There are a few things that really help build a successful career in data and I was lucky enough to get lots of practice with them while doing my PhD research. The first is just repetition. Nobody wants to hear that, but building those muscles definitely helps you become a better data analyst. In industry, you’ll often find yourself analyzing the same datasets over and over again to find the results that you're looking for. You need a lot of patience and tolerance for detail-oriented work.
Another thing that helped me was learning to communicate my data to non-data people. I was doing deep, technical research, and I had to talk about it at conferences, or just explain it to my family and friends. So I learned how to take mathematical concepts and reduce them to a few simple sentences. My research also helped me get a grounding in basic statistics. I was doing A/B tests and collecting data from lots of experiments, so I was able to pick up the math skills. And since I came from a vision lab, I had lots of thoughts about how to visualize data. That’s ended up being really applicable in industry.
Another thing that really helped me, which may not seem obvious at first, is coming from a psychology background. I really care about people. I like being empathetic. If you’re a data scientist or a data analyst, that might not seem like a primary skill. But a big part of the job of it is putting yourself in the shoes of the person who's trying to make an impact. You have to ask yourself how your data can really help your client or your business. Without understanding the connection between the numbers and your client’s needs, your results just wouldn’t be actionable. So empathy is a very important skill to have.
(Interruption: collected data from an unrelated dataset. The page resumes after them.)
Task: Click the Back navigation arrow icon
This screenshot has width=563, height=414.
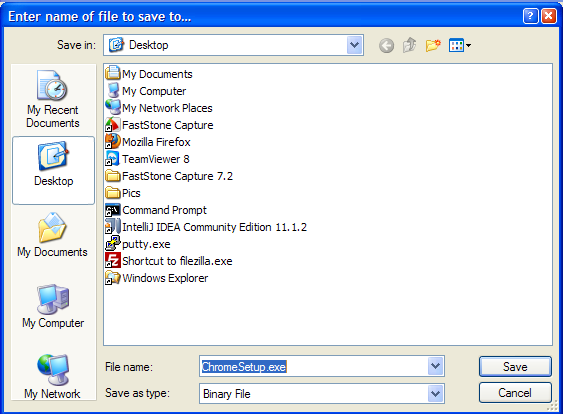Action: (x=386, y=46)
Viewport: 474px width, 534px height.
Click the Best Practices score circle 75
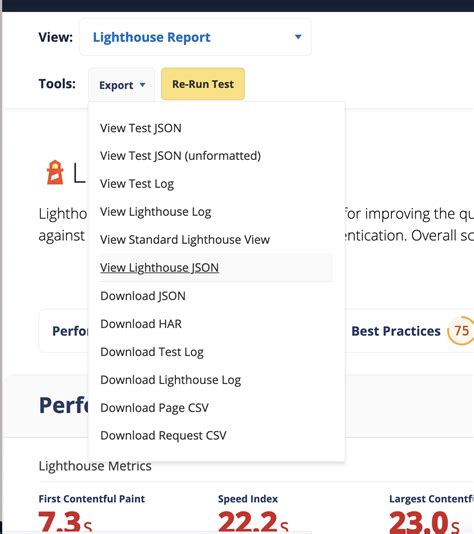pyautogui.click(x=461, y=331)
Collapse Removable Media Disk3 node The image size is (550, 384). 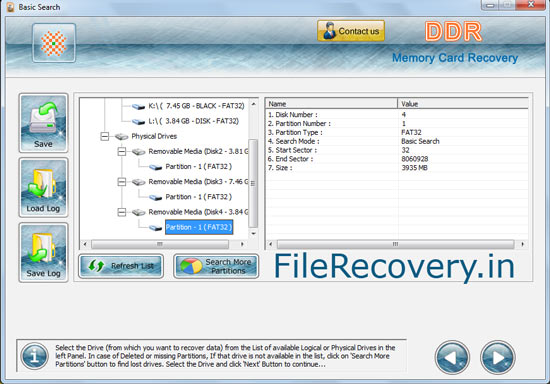pos(122,182)
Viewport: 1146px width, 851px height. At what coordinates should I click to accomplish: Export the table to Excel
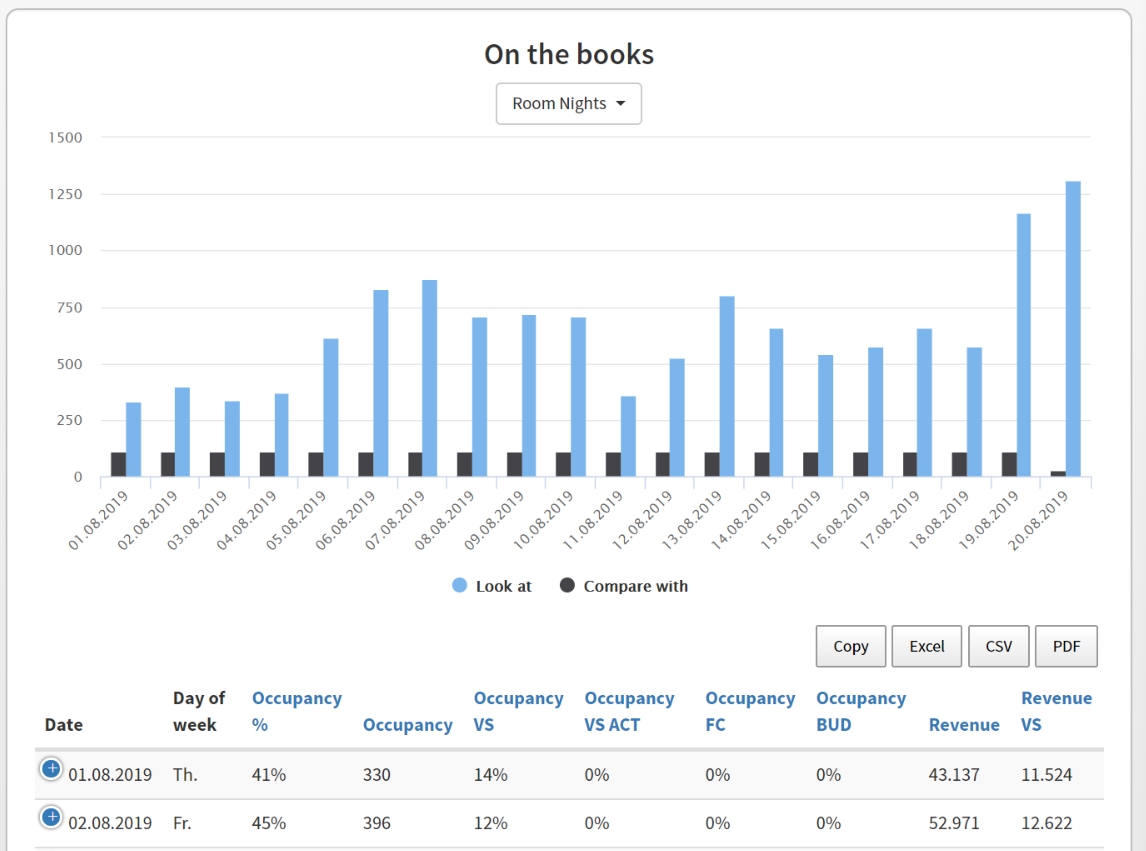926,646
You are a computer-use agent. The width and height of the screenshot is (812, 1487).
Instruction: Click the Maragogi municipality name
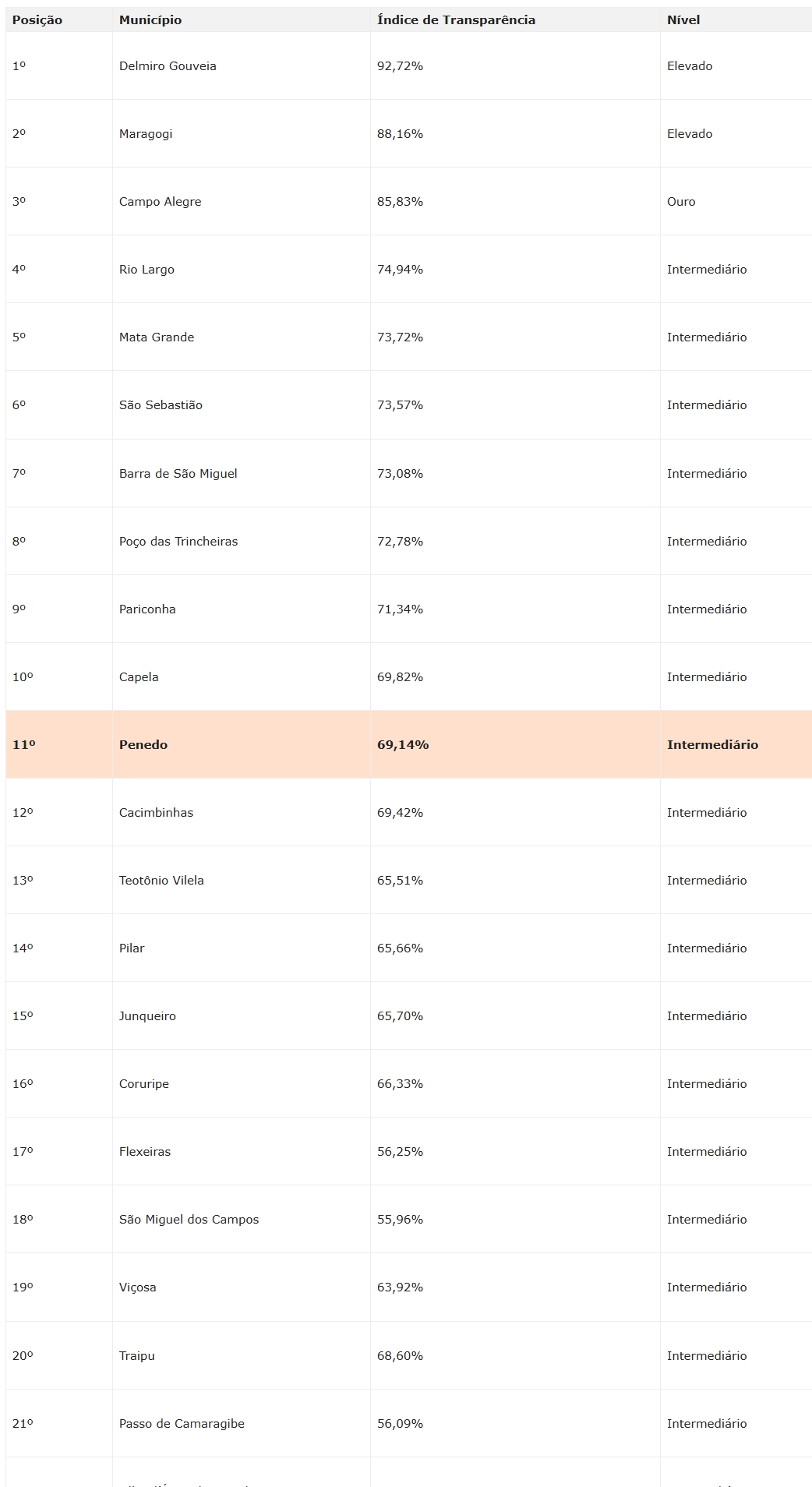[146, 134]
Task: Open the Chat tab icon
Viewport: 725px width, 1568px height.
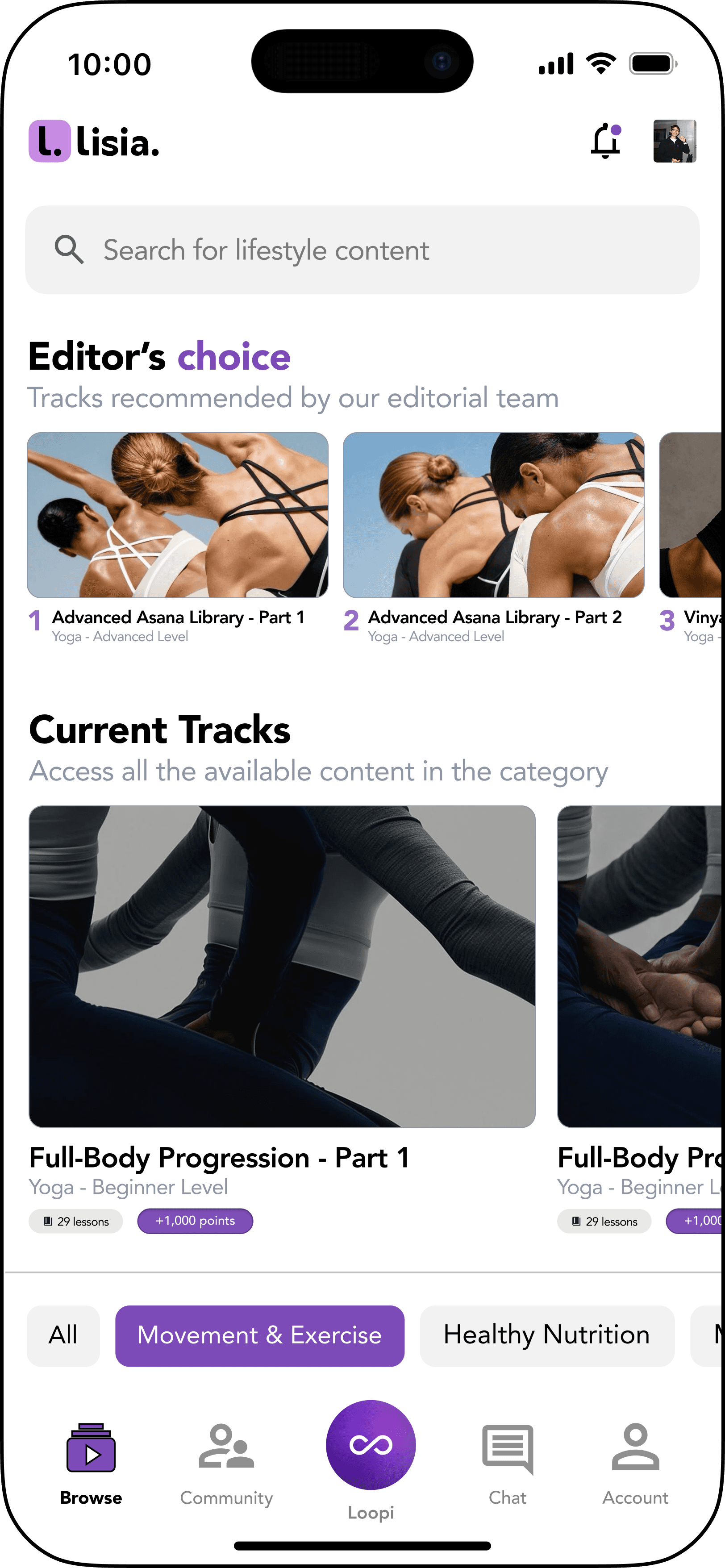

I worked in the vision cognition lab at Yale. One of my jobs was coding video games for people to play with. I’d look at all the data they generated to try and see how we could move their attention efficiently and effectively with a visual display. I like my work, doing research and writing papers, but life has a way of happening at the most unexpected times. A few years into my PhD, I met someone and we got married, and later I got pregnant. So I decided I wanted to have a job. Since I was working with data already, data analysis seemed like a natural fit. It was hard at first! I managed to get some interviews, but maternity leave was always a problem. I was getting rejection after rejection. Finally, I got a part time job at Yale doing data analytics for the research department. I was only there for a few months, but it totally changed my response rate. Just having a part time experience outside of academia made people think that I knew what I was doing. Those three months didn't make a big difference for my fundamental skills, but they mattered a lot in the eyes of the hiring manager.
After finishing my degree, I got a job at a small education technology startup. I was the first data analyst and user researcher there, so I did a bit of everything—creating surveys for people, running usability tests, and spending time with the data. After a couple of years, I went to Etsy, where I eventually became a senior data scientist. At first, I needed a lot of guidance. I didn't want to be the most senior person in my job. It was great to be in a community of very sophisticated data scientists and data analysts and learn from them. But I realized that I wanted to go back to management, so I switched to a management role at a smaller financial company called Betterment. I hired some folks there and built the product analytics team. From there, I moved to Squarespace, where I built the analytics team for customer operations.
I like finding the truth. I like certainty. I like knowing that something is right because the data says so. That’s where I’m really in my comfort zone. If I don’t have data to work with and I’m just going by instinct, I worry that I don’t know what I’m talking about.
Don’t go into Data Analytics if you don't like puzzles and get frustrated by intellectual challenges. If you think it’s exciting to build puzzles and build processes to solve them, then this is probably a good fit for you.